(Dataset excerpts)
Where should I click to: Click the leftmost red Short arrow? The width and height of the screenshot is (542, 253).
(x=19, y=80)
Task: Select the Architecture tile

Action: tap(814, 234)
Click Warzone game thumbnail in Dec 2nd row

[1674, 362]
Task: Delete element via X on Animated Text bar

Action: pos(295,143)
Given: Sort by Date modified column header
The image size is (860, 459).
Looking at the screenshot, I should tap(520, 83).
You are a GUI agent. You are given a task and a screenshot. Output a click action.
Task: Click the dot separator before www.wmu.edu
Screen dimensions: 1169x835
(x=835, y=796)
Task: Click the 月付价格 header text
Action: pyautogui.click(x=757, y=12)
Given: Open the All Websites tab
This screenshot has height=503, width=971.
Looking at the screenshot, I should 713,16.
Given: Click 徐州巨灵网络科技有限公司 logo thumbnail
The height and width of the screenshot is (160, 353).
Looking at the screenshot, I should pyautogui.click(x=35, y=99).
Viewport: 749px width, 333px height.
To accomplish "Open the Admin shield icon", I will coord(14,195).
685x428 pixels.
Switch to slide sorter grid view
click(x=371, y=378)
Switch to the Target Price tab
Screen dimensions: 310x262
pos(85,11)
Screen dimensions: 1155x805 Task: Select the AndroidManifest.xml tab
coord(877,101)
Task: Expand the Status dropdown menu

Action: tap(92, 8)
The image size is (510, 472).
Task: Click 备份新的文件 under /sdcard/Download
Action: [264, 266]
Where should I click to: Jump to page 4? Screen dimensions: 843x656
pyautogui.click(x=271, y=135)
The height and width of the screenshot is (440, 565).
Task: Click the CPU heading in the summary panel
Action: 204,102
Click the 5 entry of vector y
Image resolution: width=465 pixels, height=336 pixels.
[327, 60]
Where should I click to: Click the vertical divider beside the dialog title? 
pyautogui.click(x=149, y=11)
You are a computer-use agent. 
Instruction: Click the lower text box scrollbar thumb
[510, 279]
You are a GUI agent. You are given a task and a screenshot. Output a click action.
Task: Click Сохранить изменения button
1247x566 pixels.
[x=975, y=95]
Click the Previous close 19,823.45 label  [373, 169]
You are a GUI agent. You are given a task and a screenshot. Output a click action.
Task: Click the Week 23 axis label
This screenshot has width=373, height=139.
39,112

◆ **Exercise requirements**
Go back to the data above and please quote exactly, and only, the lines from the line with "The height and width of the screenshot is (160, 353)." through its last line.

◆ **Task answer**
The height and width of the screenshot is (160, 353).
Looking at the screenshot, I should pyautogui.click(x=35, y=99).
Viewport: 749px width, 333px height.
To accomplish "Open the Admin shield icon", I will coord(14,195).
685x428 pixels.
Switch to slide sorter grid view
click(x=371, y=378)
Switch to the Target Price tab
Screen dimensions: 310x262
pos(85,11)
Screen dimensions: 1155x805 Task: Select the AndroidManifest.xml tab
coord(877,101)
Task: Expand the Status dropdown menu

Action: tap(92, 8)
The image size is (510, 472).
Task: Click 备份新的文件 under /sdcard/Download
Action: [264, 266]
Where should I click to: Jump to page 4? Screen dimensions: 843x656
pyautogui.click(x=271, y=135)
The height and width of the screenshot is (440, 565).
Task: Click the CPU heading in the summary panel
Action: 204,102
Click the 5 entry of vector y
Image resolution: width=465 pixels, height=336 pixels.
[327, 60]
Where should I click to: Click the vertical divider beside the dialog title? 
pyautogui.click(x=149, y=11)
You are a computer-use agent. 
Instruction: Click the lower text box scrollbar thumb
[510, 279]
You are a GUI agent. You are given a task and a screenshot. Output a click action.
Task: Click Сохранить изменения button
1247x566 pixels.
[x=975, y=95]
Click the Previous close 19,823.45 label  [373, 169]
You are a GUI agent. You are given a task and a screenshot. Output a click action.
Task: Click the Week 23 axis label
This screenshot has width=373, height=139.
39,112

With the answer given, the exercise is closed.